Timing — arrays (length 1000)¶
Time per call, µs and ×numpy overhead:
operation raw physipy pint astropy forallpeople
create 0.411 x 1 2.957 x 7 3.720 x 9 2.605 x 6 408.723 x 994
neg 0.280 x 1 0.869 x 3 1.480 x 5 2.084 x 7 418.799 x 1496
abs 0.295 x 1 0.880 x 3 1.486 x 5 2.094 x 7 28.849 x 98
add.same 0.340 x 1 1.029 x 3 3.427 x 10 2.475 x 7 531.605 x 1563
add.compatible 0.333 x 1 1.048 x 3 8.752 x 26 3.719 x 11 N/A
sub 0.328 x 1 1.022 x 3 3.364 x 10 2.436 x 7 530.913 x 1621
mul 0.329 x 1 2.465 x 7 3.575 x 11 4.929 x 15 5933.254 x18007
div 0.364 x 1 2.516 x 7 3.763 x 10 2.773 x 8 2658.620 x 7312
pow 0.306 x 1 2.753 x 9 3.257 x 11 3.801 x 12 1477.430 x 4829
less_than 0.400 x 1 0.683 x 2 1.109 x 3 1.855 x 5 78.385 x 196
np.sqrt 0.447 x 1 2.823 x 6 5.197 x 12 5.206 x 12 2331.691 x 5214
np.sum 1.023 x 1 2.102 x 2 12.499 x 12 3.579 x 3 524.820 x 513
np.mean 1.422 x 1 2.473 x 2 17.663 x 12 3.503 x 2 536.508 x 377
np.max 0.971 x 1 1.954 x 2 16.857 x 17 3.523 x 4 81.995 x 84
np.sort 12.619 x 1 13.681 x 1 27.756 x 2 13.417 x 1 640.278 x 51
np.concatenate 0.542 x 1 2.040 x 4 8.661 x 16 3.506 x 6 3.869 x 7
Timing — scalars¶
operation raw physipy pint astropy forallpeople
create 0.034 x 1 2.402 x 71 3.003 x 89 2.593 x 77 0.446 x 13
neg 0.032 x 1 0.569 x 18 1.064 x 33 2.121 x 67 0.449 x 14
add.same 0.036 x 1 0.657 x 18 2.840 x 79 2.572 x 71 0.572 x 16
add.compatible 0.035 x 1 0.652 x 19 6.649 x 189 3.300 x 94 N/A
mul 0.036 x 1 2.023 x 56 2.995 x 83 5.025 x 139 5.645 x 156
np.sum 1.102 x 1 2.136 x 2 12.450 x 11 3.412 x 3 1.275 x 1
np.sqrt 0.263 x 1 2.528 x 10 4.968 x 19 4.977 x 19 2.765 x 10
Chart¶

Takeaways¶
- physipy has the lowest overhead of the unit libraries on essentially every operation — typically 2–7× numpy on arrays, where pint and astropy are often 2–4× higher.
- The
compatiblerelation exposes unit-conversion cost:add.compatible(meter + mile) pushes pint from 10× to 26× numpy and astropy from 7× to 11×, while physipy stays at 3× because it normalises to SI at construction. - forallpeople is scalar-oriented: on arrays it builds object arrays of
scalar
Physicals, so array operations are 100–18000× slower — fine for engineering scalars, unsuitable for array workloads. - numpy reductions (
sum,mean,max) are cheap in physipy and astropy (2–4× numpy) but markedly slower in pint (12–17×).

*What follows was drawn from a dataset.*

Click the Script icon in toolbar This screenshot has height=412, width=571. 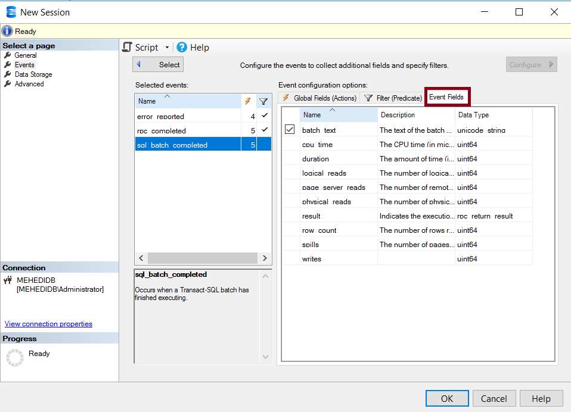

See also the airspeed-velocity benchmarks, which track physipy's own performance over time.
For an additional in-depth, reproducible comparison, see mocquin/quantities-comparison:

The full landscape¶
Many more packages exist (roughly by popularity): astropy · sympy · pint · forallpeople · unyt · python-measurement · Unum · scipp · magnitude · numericalunits · buckingham · quantities · brian · quantiphy · pynbody · pyansys-units · natu · misu · openscm-units · and pysics, from which physipy was originally inspired.
If you know another package not listed here, contributions are welcome. For broader context on the topic, see the quantities-comparison repo, this talk, and this comparison table.
There are C/C++ alternatives too, such as units.